Murron: “And I you, you and no other, forever.”
This poignant scene is later juxtaposed against the tragic murder of Murron at the hands of the bitter and cruel English magistrate. This single action further stokes Wallace’s fire to wrench Scottish independence back from the English.
The location for this scene is found in the Glen Nevis Valley at the bottom of Ben Nevis, the highest mountain peak in the UK. The village of Lanark had to be built here, and its homes were fashioned after the charming huts found in St Kilda, a tiny isle located off the coast of Scotland. An extremely old civilization, Glen Nevis was the home of many battles throughout the years.
With the culmination of filming here, the set was dismantled, restoring the property to its original condition. However, the Braveheart Car Park, a parking lot built to facilitate those traveling to and from the set is still in place. To find the film site, you will need to travel past the glen and the car park to reach a spot that is just below the pinnacle of the path. The bus route N41 offers service to Glen Nevis.
The Battle of Stirling Bridge scene in Braveheart
Curragh Plain region, between Newbridge and Kildare
In this scene, we see William Wallace addressing the Scottish troops before leading them into the Battle of Stirling Bridge in what would become known as the First War of Scottish Independence. A particularly gruesome battle, this attack was waged on September 11th, 1297, and was successful in spite of Wallace’s army being dramatically outnumbered by their English opponents.
The bridge this battle is named for played a vital role in Wallace’s success since it thwarted the English soldiers’ attempts to swarm the Scots. Ironically, the bridge is not seen in the film. This scene was shot at an alternate location: the Curragh Plain region which rests between the two Irish cities of Newbridge and Kildare. This vast grassland space covers 5,000 acres of ground in total.
Just prior to leading his army in storming the English soldiers, William Wallace shouts this now famous quote: “They may take our lives, but they’ll never take our freedom!” Though the real-life battle was fought directly on this historic bridge, the Braveheart film scene takes place on the grassland tract instead. It took six weeks of filming to complete the scene. Nine cameras and 2,000 extras were needed to recreate this epic attack on film.
William Wallace leads the Scottish Army to York scene in Braveheart
Trim Castle, County Meath, Ireland
Following the successful Battle of Stirling Bridge, William Wallace moves the Scottish army forward to overthrow and destroy the city of York. The ruination of York is significant since the city stood as the boundary that separated the North and South and its destruction was to send a message to Longshanks that the Scots would not rest until their independence was achieved.
It is during this scene that discourse occurs between Cheltham, Mornay, Lochlan, Craig, and Wallace. A truce is proposed by Cheltham to which Wallace responds: “Here are Scotland's terms. Lower your flags, and march straight back to England, stopping at every home you pass by to beg forgiveness for a hundred years of theft, rape, and murder. Do that and your men shall live. Do it not, and every one of you will die today.”
This prominent scene was filled at Trim Castle in Ireland. Standing as the setting for York Castle, Trim Castle is now a set of ruins found in County Meath. The castle was constructed near the end of the 1100s and is the biggest castle in the country. Travel from Dublin to Trim Castle can be done by bus, taxi, or passenger vehicle.

▸ **RECORDS SUPPLIED**:
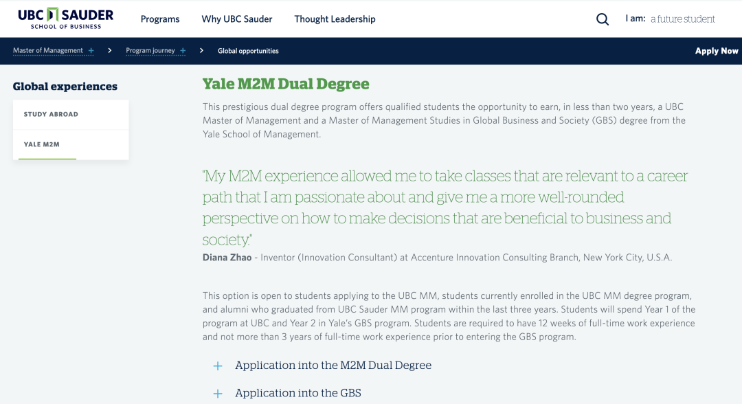Screen dimensions: 742x404
Task: Click plus icon for M2M Dual Degree application
Action: point(218,366)
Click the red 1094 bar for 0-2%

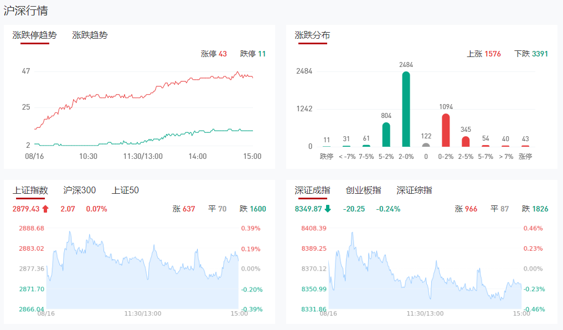point(446,130)
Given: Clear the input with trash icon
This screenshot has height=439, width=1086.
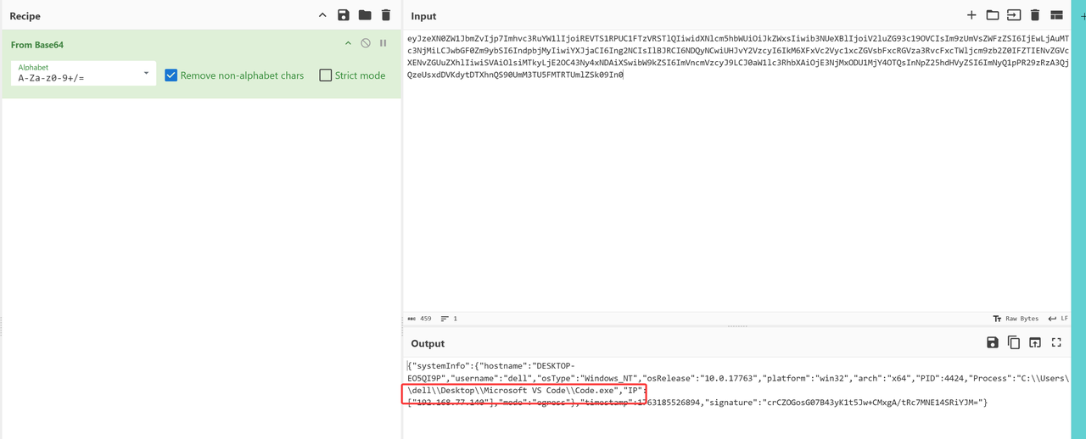Looking at the screenshot, I should [1035, 15].
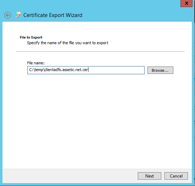Click the Certificate Export Wizard icon
The height and width of the screenshot is (186, 195).
click(x=18, y=15)
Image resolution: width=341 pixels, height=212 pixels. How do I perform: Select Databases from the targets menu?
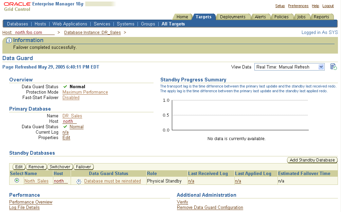[17, 24]
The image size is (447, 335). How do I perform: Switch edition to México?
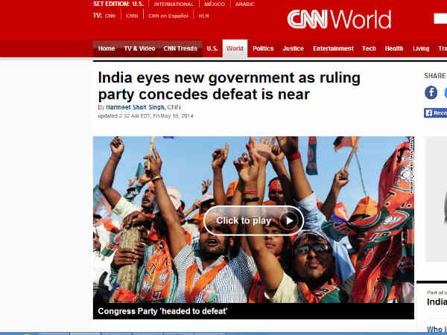(215, 4)
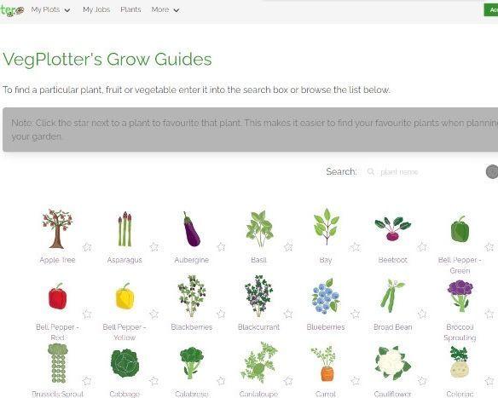Open the Blueberries plant icon
The image size is (498, 398).
326,296
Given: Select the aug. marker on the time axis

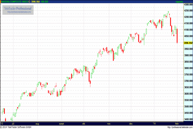Looking at the screenshot, I should pyautogui.click(x=37, y=124).
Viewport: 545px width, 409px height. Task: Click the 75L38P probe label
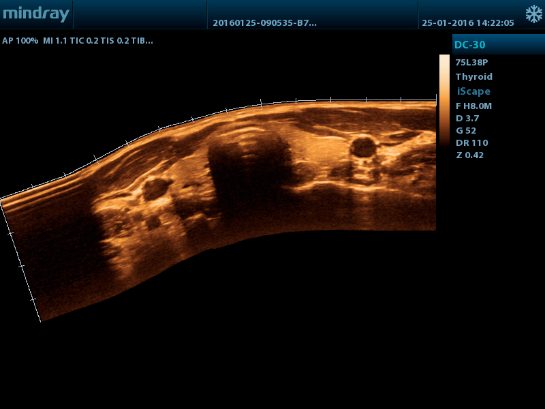point(471,63)
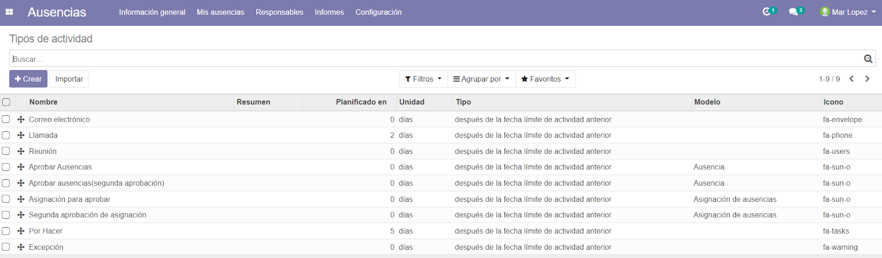Screen dimensions: 882x258
Task: Open the Mar Lopez user menu
Action: (848, 12)
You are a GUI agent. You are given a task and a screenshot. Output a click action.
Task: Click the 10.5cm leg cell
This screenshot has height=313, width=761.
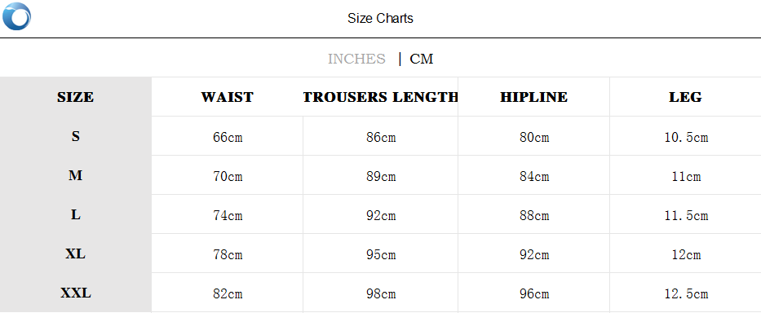(686, 137)
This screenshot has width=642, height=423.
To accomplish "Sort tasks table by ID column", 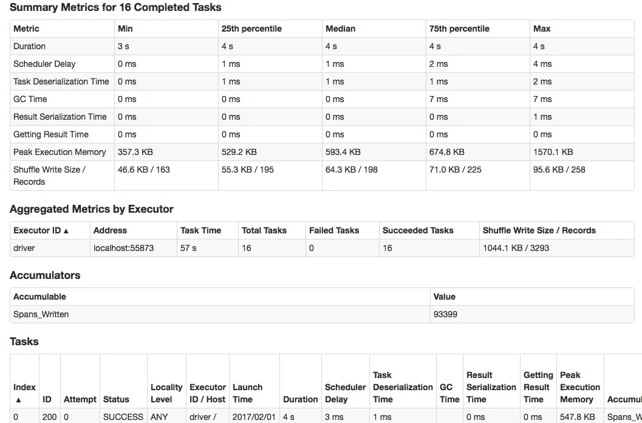I will [47, 399].
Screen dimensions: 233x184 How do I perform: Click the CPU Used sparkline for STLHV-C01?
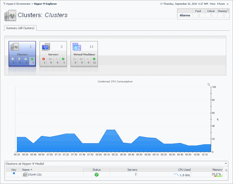(176, 175)
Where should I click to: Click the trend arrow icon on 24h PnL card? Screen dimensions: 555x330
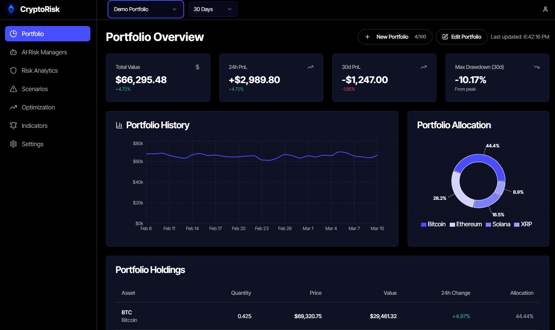[x=310, y=67]
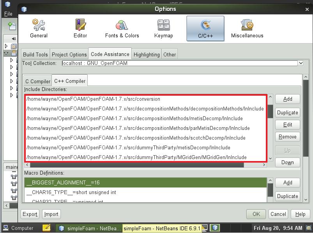
Task: Move include directory Down
Action: pyautogui.click(x=287, y=163)
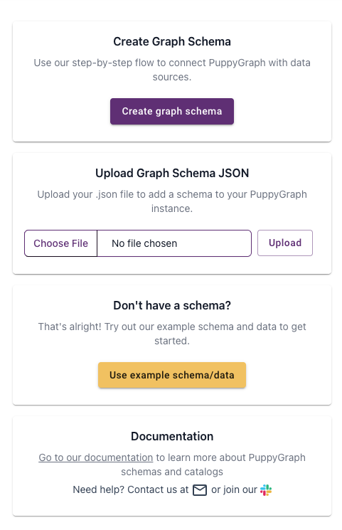Click the 'or join our' text before Slack
342x530 pixels.
pyautogui.click(x=234, y=489)
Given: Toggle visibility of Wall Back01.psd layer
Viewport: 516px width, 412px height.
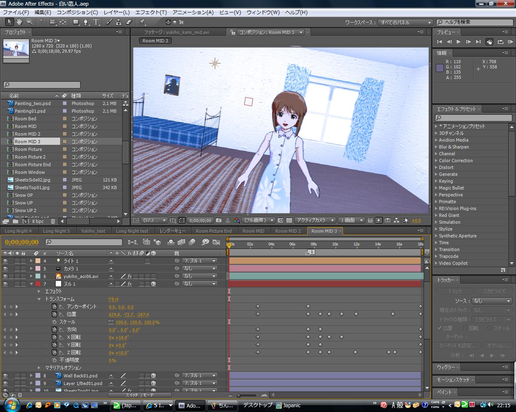Looking at the screenshot, I should click(x=5, y=376).
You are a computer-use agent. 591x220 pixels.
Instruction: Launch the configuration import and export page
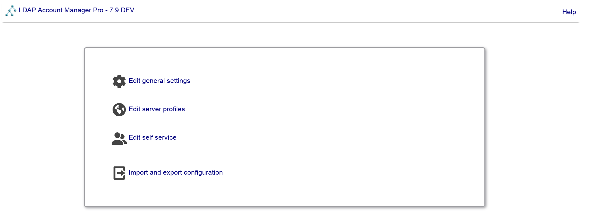tap(175, 173)
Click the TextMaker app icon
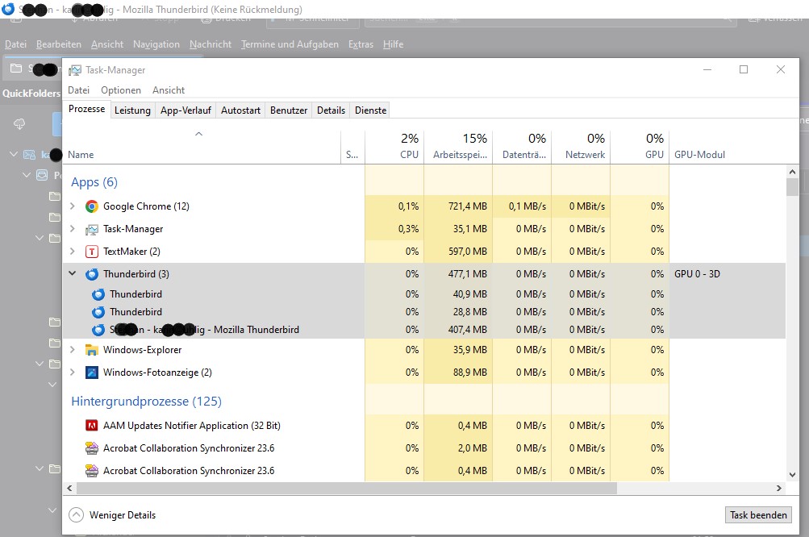Screen dimensions: 809x537 [x=92, y=252]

▸ **STATED EXERCISE 1**: In the Braveheart filming locations text, how many extras were needed to recreate the Battle of Stirling Bridge scene?
▸ **STATED EXERCISE 2**: Rewrite the rows beginning at the line that contains "You are a computer-use agent. 591x220 pixels." and ending with the last row, replacing "configuration" with "settings" and changing nothing else. Omit the pictures.

▸ **COMPLETE RESPONSE 1**: 2,000 extras.

▸ **COMPLETE RESPONSE 2**:
You are a computer-use agent. 591x220 pixels.
Instruction: Launch the settings import and export page
tap(175, 173)
Click the TextMaker app icon
Screen dimensions: 809x537 [x=92, y=252]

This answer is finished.